Via the module system¶
Most HPE Cray PE modules contain links to further documentation. Try module help cce
etc.
From the commands themselves¶
PrgEnv | C | C++ | Fortran |
---|---|---|---|
PrgEnv-cray | craycc --help |
crayCC --help |
crayftn --help |
craycc --craype-help |
crayCC --craype-help |
crayftn --craype-help |
|
PrgEnv-gnu | gcc --help |
g++ --help |
gfortran --help |
PrgEnv-aocc | clang --help |
clang++ --help |
flang --help |
PrgEnv-amd | amdclang --help |
amdclang++ --help |
amdflang --help |
Compiler wrappers | cc --help |
CC --help |
ftn --help |
For the PrgEnv-gnu compiler, the --help
option only shows a little bit of help information, but mentions
further options to get help about specific topics.
Further commands that provide extensive help on the command line:
rocm-smi --help
, even on the login nodes.
Documentation of other Cray EX systems¶
Note that these systems may be configured differently, and this especially applies to the scheduler. So not all documentations of those systems applies to LUMI. Yet these web sites do contain a lot of useful information.
-
Archer2 documentation. Archer2 is the national supercomputer of the UK, operated by EPCC. It is an AMD CPU-only cluster. Two important differences with LUMI are that (a) the cluster uses AMD Rome CPUs with groups of 4 instead of 8 cores sharing L3 cache and (b) the cluster uses Slingshot 10 instead of Slinshot 11 which has its own bugs and workarounds.

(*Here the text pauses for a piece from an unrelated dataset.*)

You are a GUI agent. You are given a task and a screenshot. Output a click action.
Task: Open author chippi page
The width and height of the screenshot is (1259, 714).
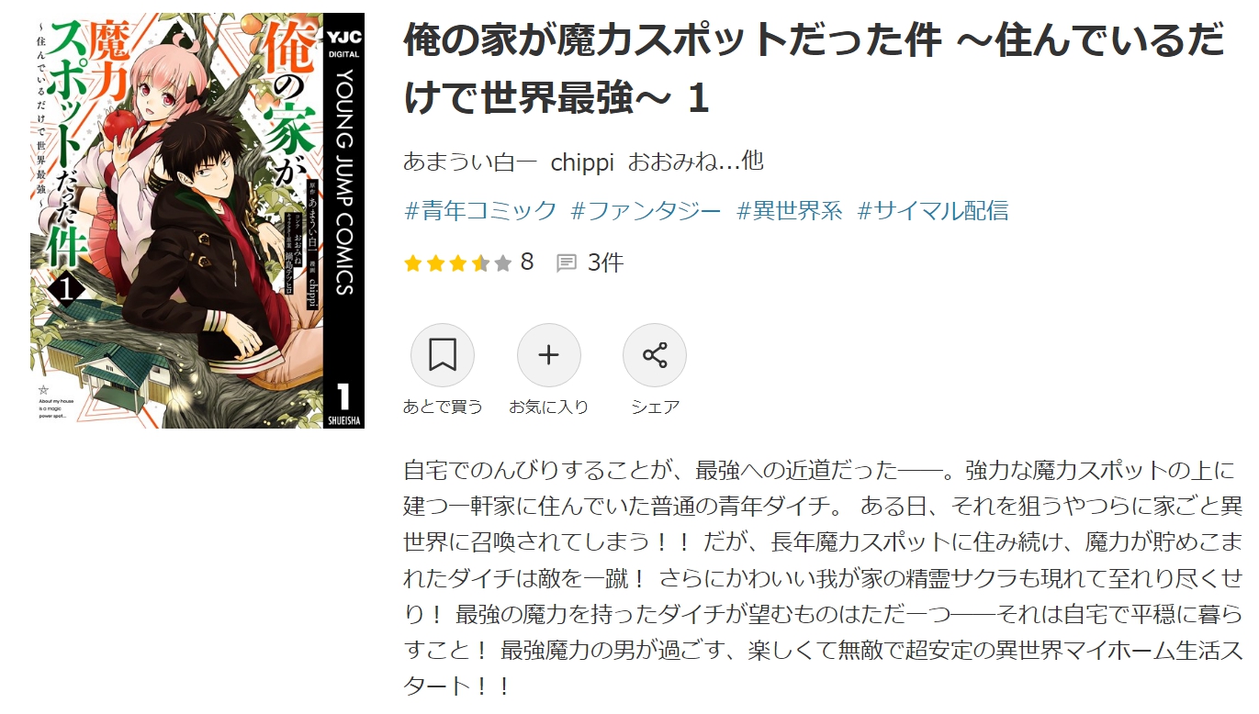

It includes a page on cray-python referred to during the course.
-
ORNL Frontier User Guide and ORNL Crusher Qucik-Start Guide. Frontier is the first USA exascale cluster and is built up of nodes that are very similar to the LUMI-G nodes (same CPA and GPUs but a different storage configuration) while Crusher is the 192-node early access system for Frontier. One important difference is the configuration of the scheduler which has 1 core reserved in each CCD to have a more regular structure than LUMI.
-
KTH Dardel documentation. Dardel is the Swedish "baby-LUMI" system. Its CPU nodes use the AMD Rome CPU instead of AMD Milan, but its GPU nodes are the same as in LUMI.
-
Setonix User Guide. Setonix is a Cray EX system at Pawsey Supercomputing Centre in Australia. The CPU and GPU compute nodes are the same as on LUMI.